Hal itu disampaikan Kepala Kejaksaan Negeri (Kajari) Deliserdang, Revanda Sitepu SH MH, didampingi Kasi Pidsus, Hendra Busrian SH MH dan Kasubbag Bin, Andi Sitepu selaku Plt Kasi Intelijen, kepada sejumlah wartawan, memperingati Hakordia (Hari Anti Korupsi Sedunia) Tahun 2025, Selasa (9/12/2025) di Kejari Deliserdang.
Lima kasus yang ditangani adalah dugaan tindak pidana penerimaan Pajak Bumi dan Bangunan (PBB) pada Badan Pendapatan Daerah (Bapenda) Deliserdang tahun 2025. Dugaan tindak pidana bahan material dan upah pada Dinas Cipta Karya dan Tata Ruang (Cikataru) Deliserdang Tahun Anggaran 2023.
Dugaan tindak pidana pemberian kredit Serbaguna Mandiri, pada Bank Mandiri di wilayah Kabupaten Deliserdang Tahun 2022 hingga Tahun 2024.
Baca Juga: Kejari Medan Tahan Kabid Koperasi dan UKM Terkait Kasus Korupsi MFF 2024 Dugaan tindak pidana penggunaan Dana Bantuan Operasional (BOS) pada
SMK Negeri 1 Lubukpakam Kabupaten Deliserdang Tahun Anggaran 2023.
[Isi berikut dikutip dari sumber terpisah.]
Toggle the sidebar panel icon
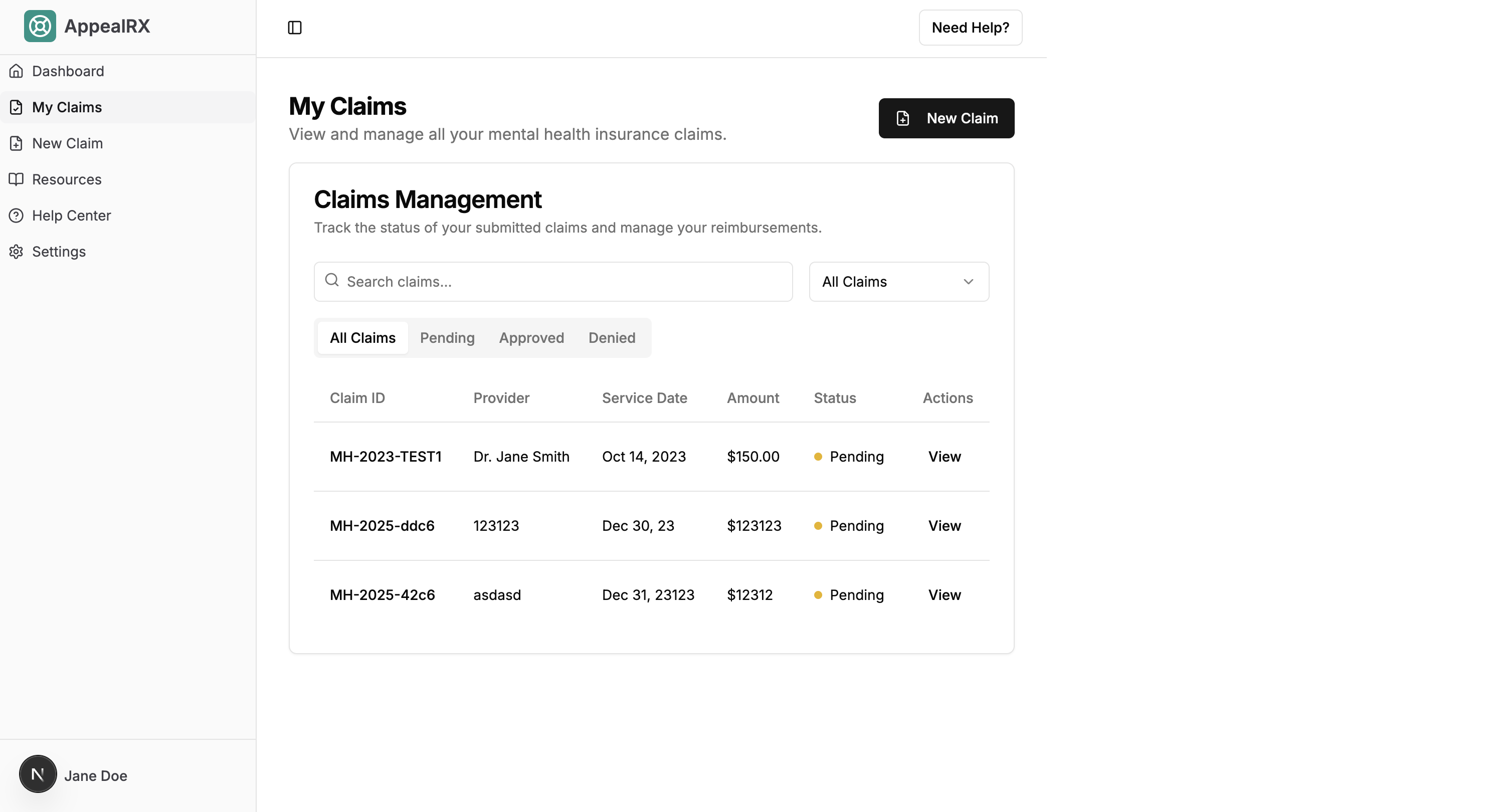Image resolution: width=1500 pixels, height=812 pixels. click(x=295, y=28)
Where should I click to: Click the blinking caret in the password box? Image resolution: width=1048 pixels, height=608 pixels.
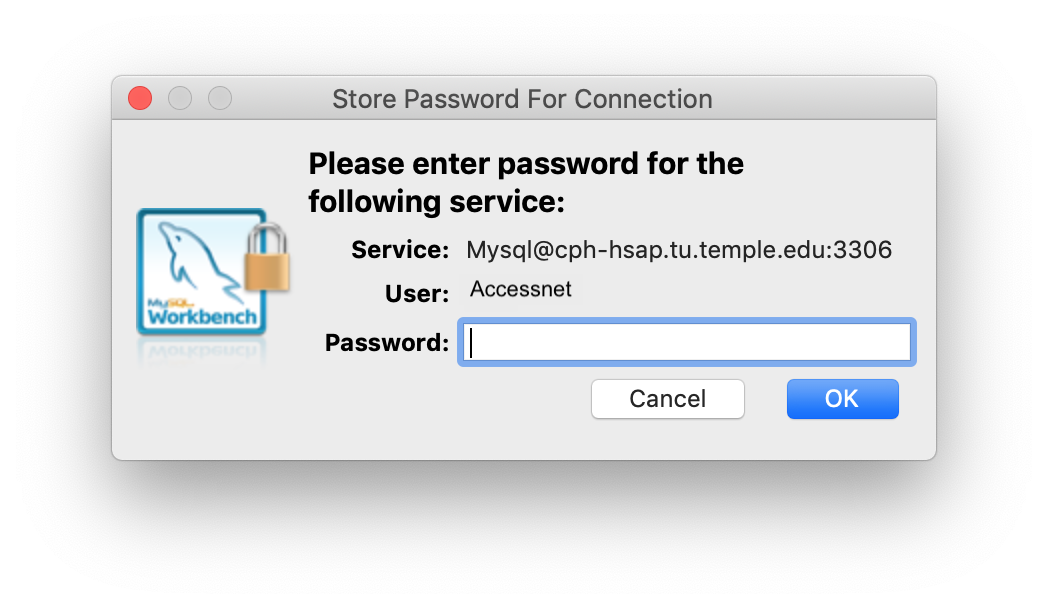coord(471,343)
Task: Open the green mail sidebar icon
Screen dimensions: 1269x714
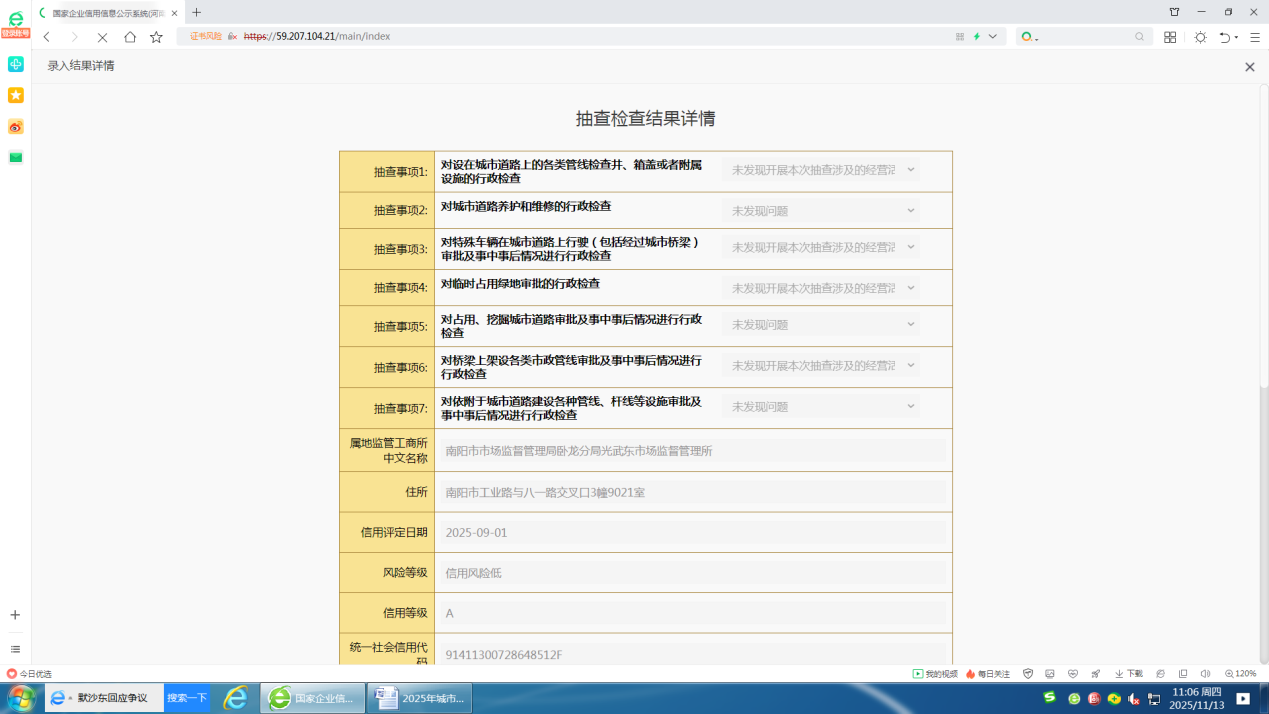Action: coord(15,157)
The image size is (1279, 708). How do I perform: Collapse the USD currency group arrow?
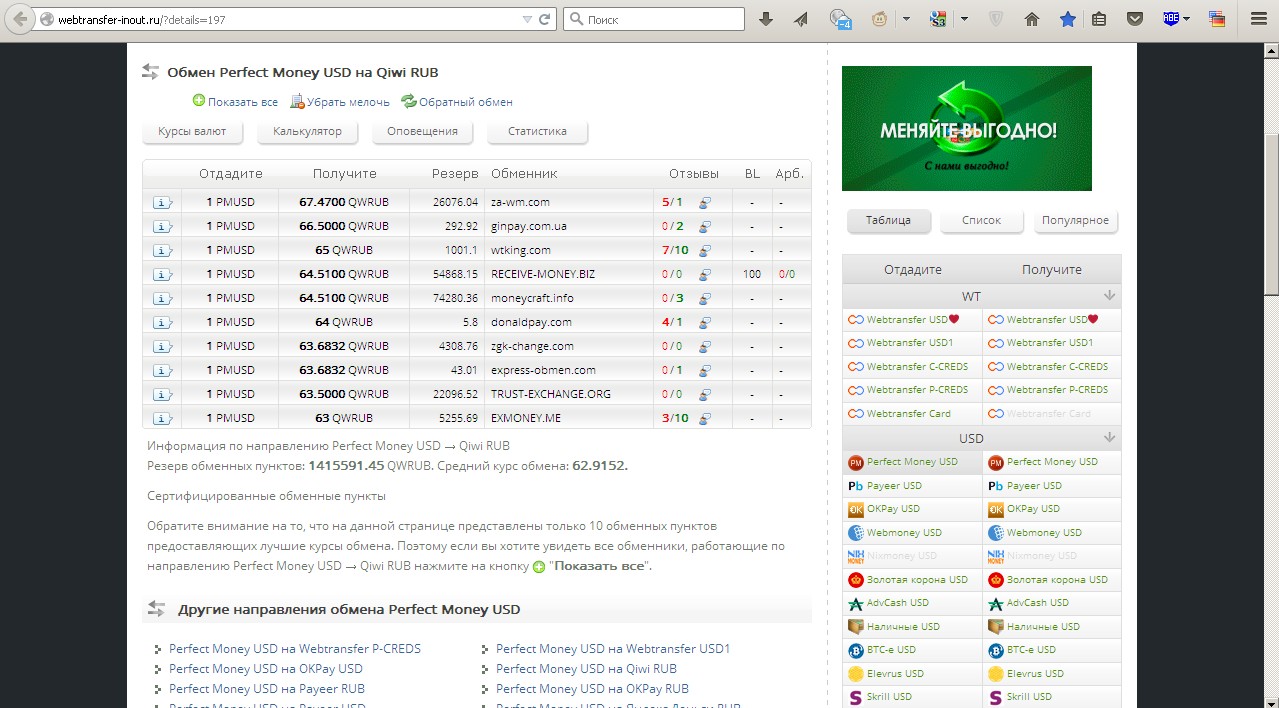click(1109, 438)
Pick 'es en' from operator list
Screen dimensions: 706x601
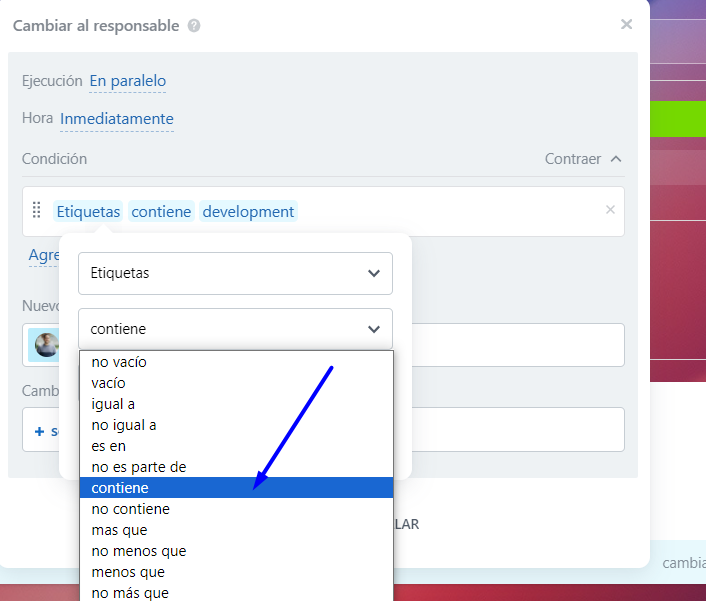point(109,446)
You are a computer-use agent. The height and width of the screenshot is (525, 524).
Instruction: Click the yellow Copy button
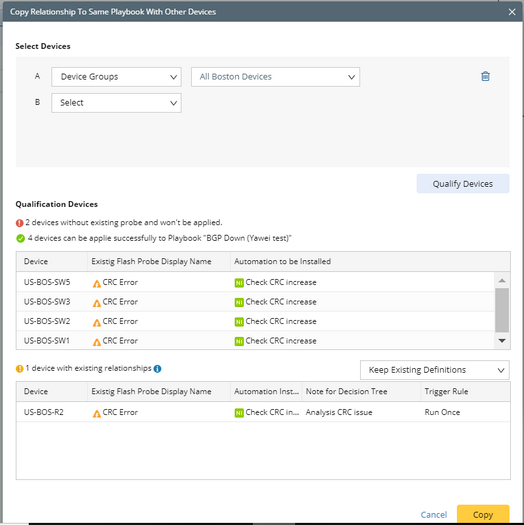[483, 514]
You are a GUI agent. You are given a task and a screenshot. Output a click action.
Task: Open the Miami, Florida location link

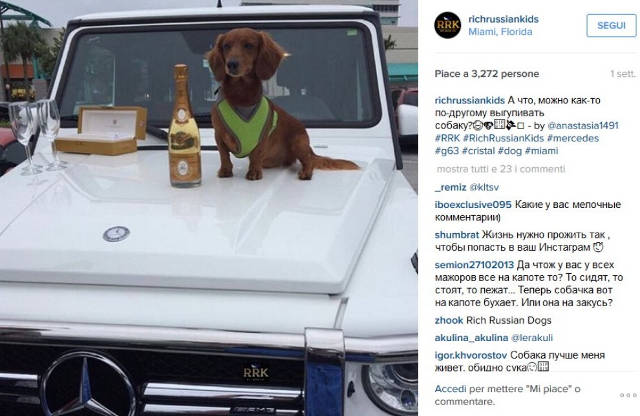500,32
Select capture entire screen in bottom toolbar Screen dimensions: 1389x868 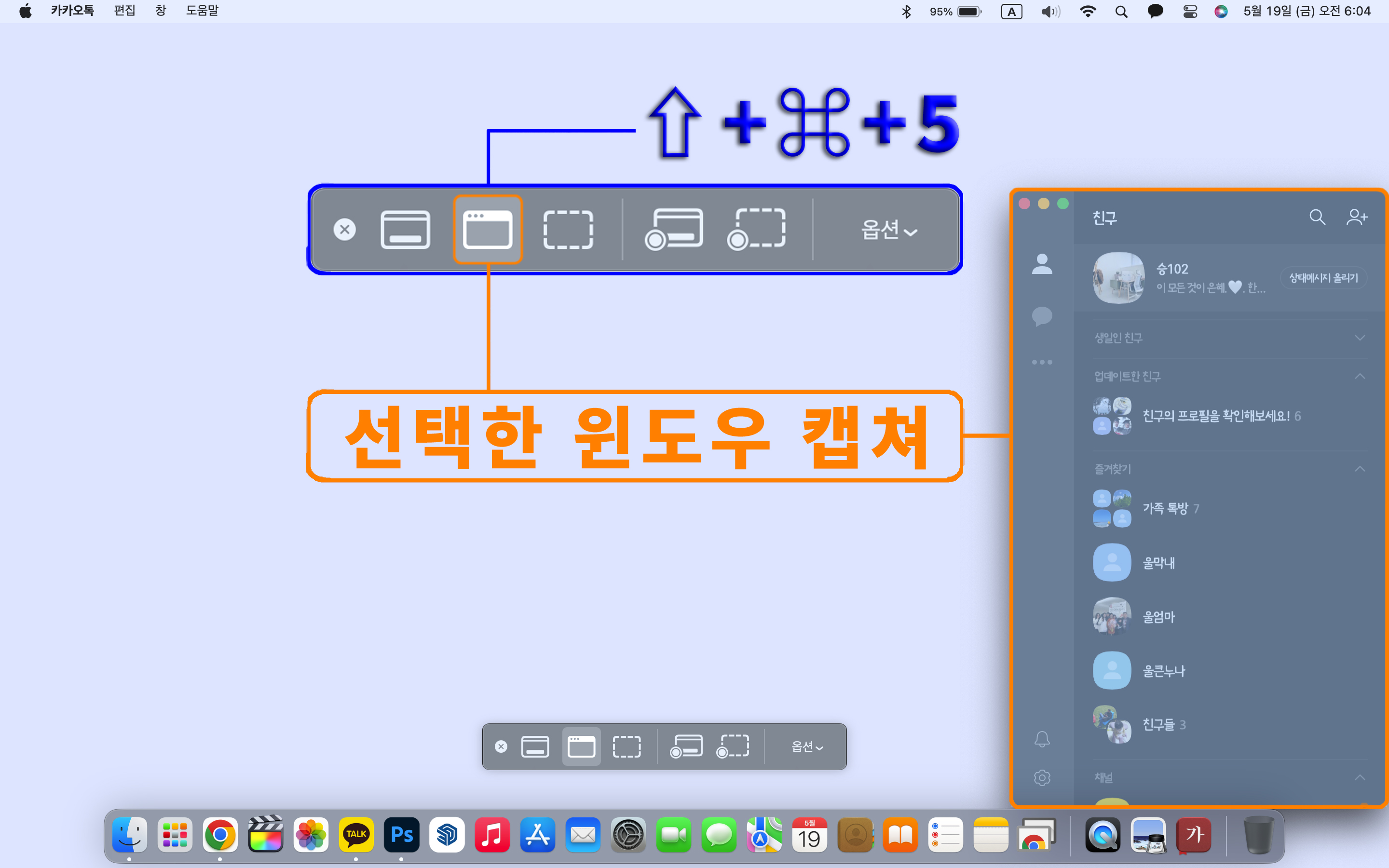point(534,746)
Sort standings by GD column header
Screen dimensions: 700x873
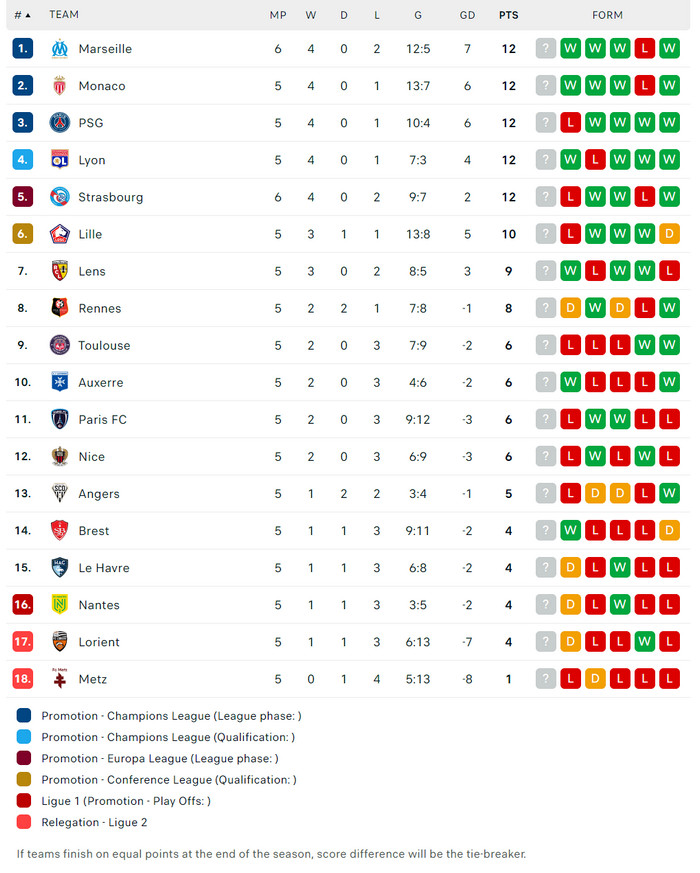coord(467,15)
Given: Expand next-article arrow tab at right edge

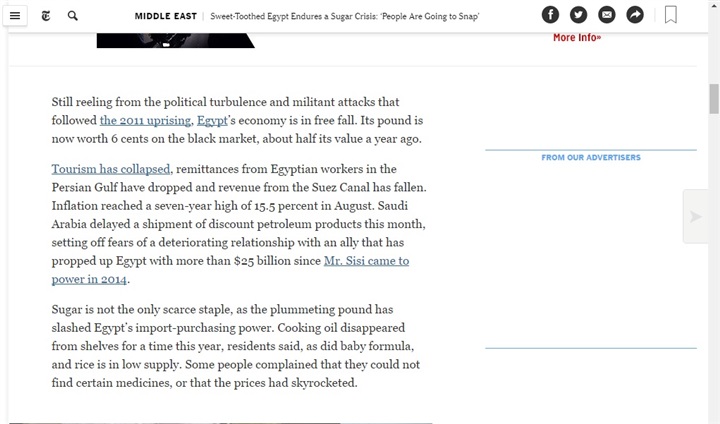Looking at the screenshot, I should (695, 216).

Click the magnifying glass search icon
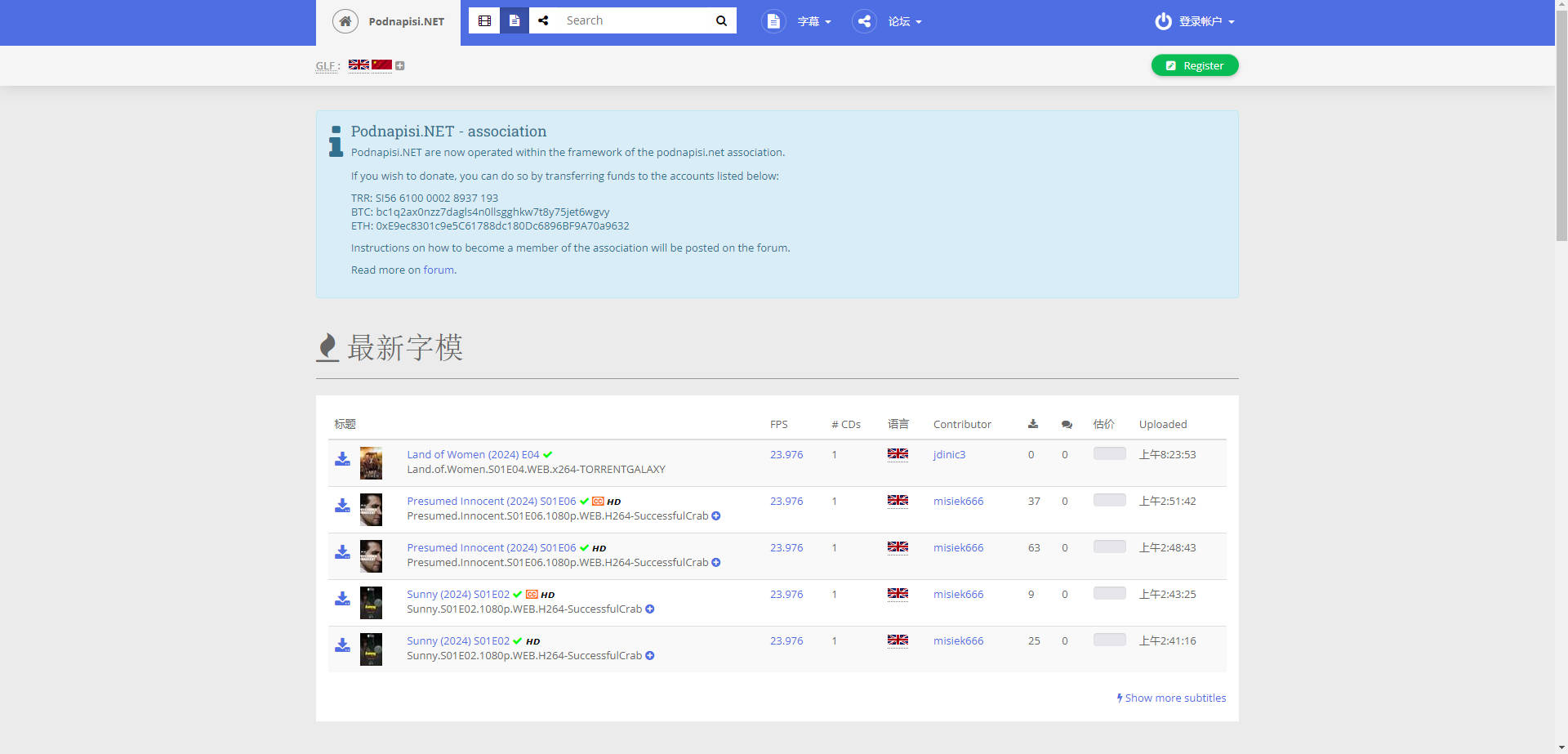721,20
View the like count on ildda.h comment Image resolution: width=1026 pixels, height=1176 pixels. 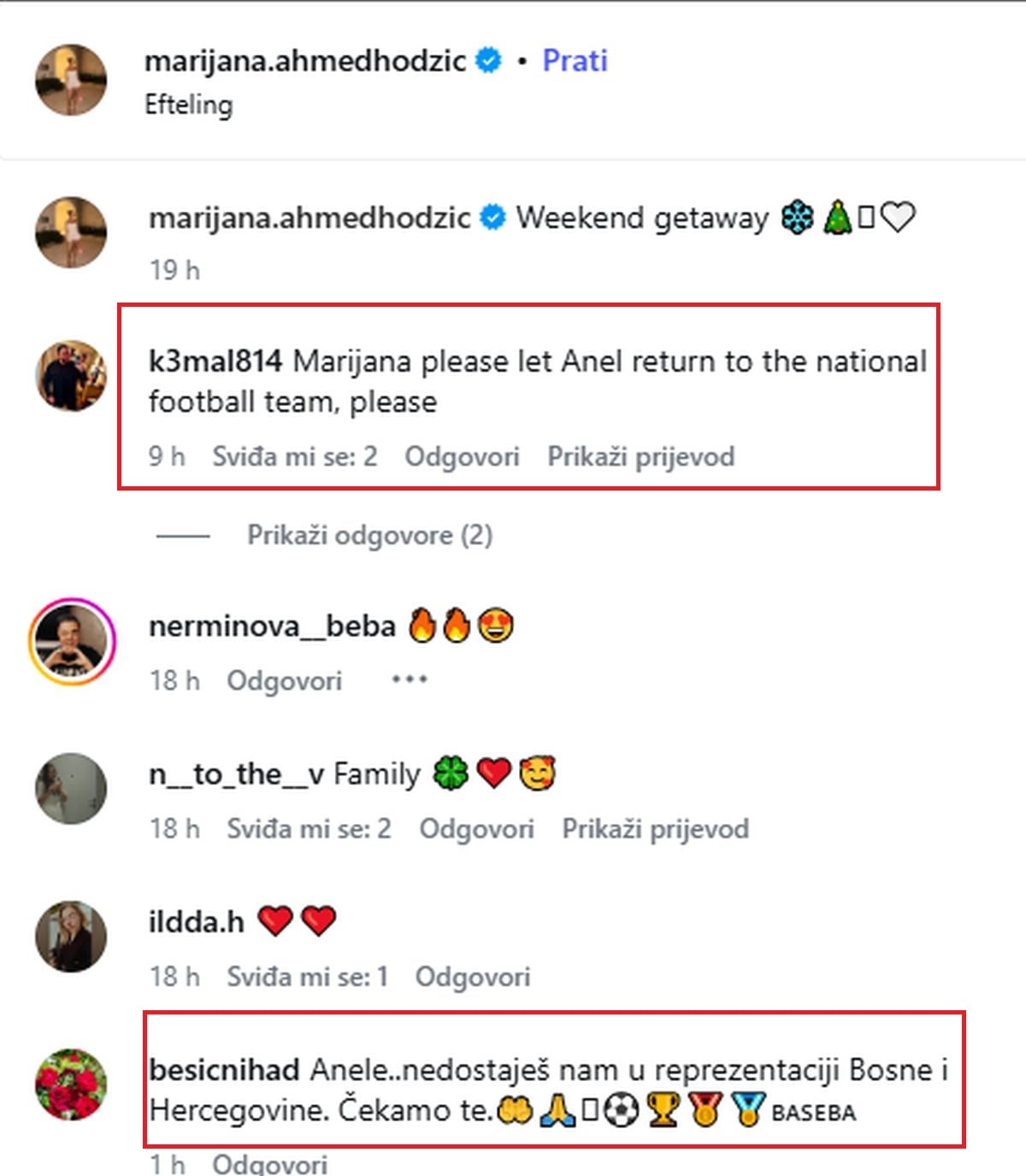pos(307,977)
Selanjutnya, dugaan tindak pidana pada pekerjaan penyediaan jasa tenaga kerja outsourcing fungsi pengamanan oleh PT Injourney Aviation Services (IAS) Support Indonesia untuk Bandara dan sektor penerbangan di Bandara Internasional Kualanamu sebelum Tahun Anggaran 2025.